▶ [EXTRAIT CHOISI]
((

Par René Naba le 31 août 2020
1 – Emmanuel Macron à Gemayzeh, un retour du refoulé
La visite de solidarité d’Emmanuel Macron à Beyrouth, le 6 août 2020, au lendemain de l’explosion dévastatrice de la capitale libanaise ne saurait gommer de la mémoire du peuple libanais le comportement hideux de son ancienne « tendre mère » à son égard ; à savoir la mise sur pied du Tribunal spécial pour le Liban (Tribunal Hariri), tribut de Jacques Chirac à son pensionnaire posthume, le milliardaire saoudo-américain, ainsi que l’hideuse manipulation de Manuel Valls, lequel, — courage fuyons — avant de prendre la poudre d’escampette vers l’Espagne, avait refusé de signer l’ordre d’expulsion de Georges Ibrahim Abdallah, bloquant la libération du militant communiste libanais, laissant du même coup la France s’empêtrer dans un imbroglio juridique inextricable.
2- Le verdict du tribunal Hariri, un magistral camouflet pour la France
Au passage, le verdict rendu le 18 Août 2020 par le tribunal Hariri assurant qu’il n’existait « pas d’indice d’une implication de la Syrie et du Hezbollah » dans l’assassinat de l’ancien Premier ministre libanais constitue un magistral camouflet infligé à la France, dont l’ambassadeur au Liban à l’époque des faits, Bernard Émié, actuel directeur de la DGSE, avait forgé la fumeuse théorie de la « responsabilité implicite de la Syrie » dans cet attentat.

))

▶ [À FAIRE]
Poursuivez le texte sur la France et le Liban à partir de sa dernière phrase. Les items ne vous serviront à rien.

▶ [JEU DE DONNÉES]
((

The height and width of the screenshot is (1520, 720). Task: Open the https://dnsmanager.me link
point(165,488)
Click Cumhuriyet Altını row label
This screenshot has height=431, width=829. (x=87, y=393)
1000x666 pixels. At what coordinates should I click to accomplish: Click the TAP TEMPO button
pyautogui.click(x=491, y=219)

))

▶ [RÉSULTAT OBTENU]
Une théorie qui s’est révélée comme étant la plus grande imposture des annales de la justice pénale internationale en ce que son auteur a outrepassé ses fonctions diplomatiques, sans le moindre mandat juridictionnel international, pour la théoriser par supputation, en l’absence de moindre indice irréfragable.
Le forcing diplomatique du pro-consul français au Liban, Bernard Émié, à dessein de mettre en place d’un Tribunal spécial pour le Liban s’est fait hors approbation du président de la République et du Parlement libanais, dont le fonctionnement est assuré à titre paritaire avec le Liban, en vertu d’une imposture juridique — la théorie de la « responsabilité induite de la Syrie et du Hezbollah » — en vue de criminaliser la Syrie et le Hezbollah, dans une démarche qui s’est apparentée à une sorte de « reconnaissance du ventre » du président français à son pensionnaire posthume, son ami le milliardaire assassiné, chef du clan saoudo-américain au Moyen-Orient.
Une plaisanterie de très mauvais goût de la part d’un pays qui se prétend « grand ami du Liban » dont la boursouflure intellectuelle a néanmoins empoisonné la vie politique libanaise pendant deux décennies. Drôle d’ami.
La déambulation de M. Macron à Gemayzeh, dans le secteur chrétien de Beyrouth, dont l’artère principale porte le nom anachronique du Général Gouraud, marque incontestablement un « retour du refoulé » dans le subconscient français en ce qu’elle visait à exalter la splendeur nostalgique des temps du mandat français au sein d’une population plongée dans les affres d’un désespoir sans fin.
Une démarche d’une démagogie consommée pour un président qui a ordonné la répression de ses propres « gilets jaunes » à coup d’une arme sublétale, le LBD (Lanceur de balles de défense), incompatible avec la connivence manifestée par le président français avec les révoltés libanais.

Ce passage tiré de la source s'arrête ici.